YOUR GOAL:
Copy out each of the rows below word for word, with no changes.
────
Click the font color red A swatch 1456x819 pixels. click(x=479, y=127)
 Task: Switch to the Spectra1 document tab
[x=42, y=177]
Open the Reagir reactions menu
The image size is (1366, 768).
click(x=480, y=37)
────
TASK RESULT:
Click the font color red A swatch 1456x819 pixels. click(x=479, y=127)
 Task: Switch to the Spectra1 document tab
[x=42, y=177]
Open the Reagir reactions menu
The image size is (1366, 768).
click(x=480, y=37)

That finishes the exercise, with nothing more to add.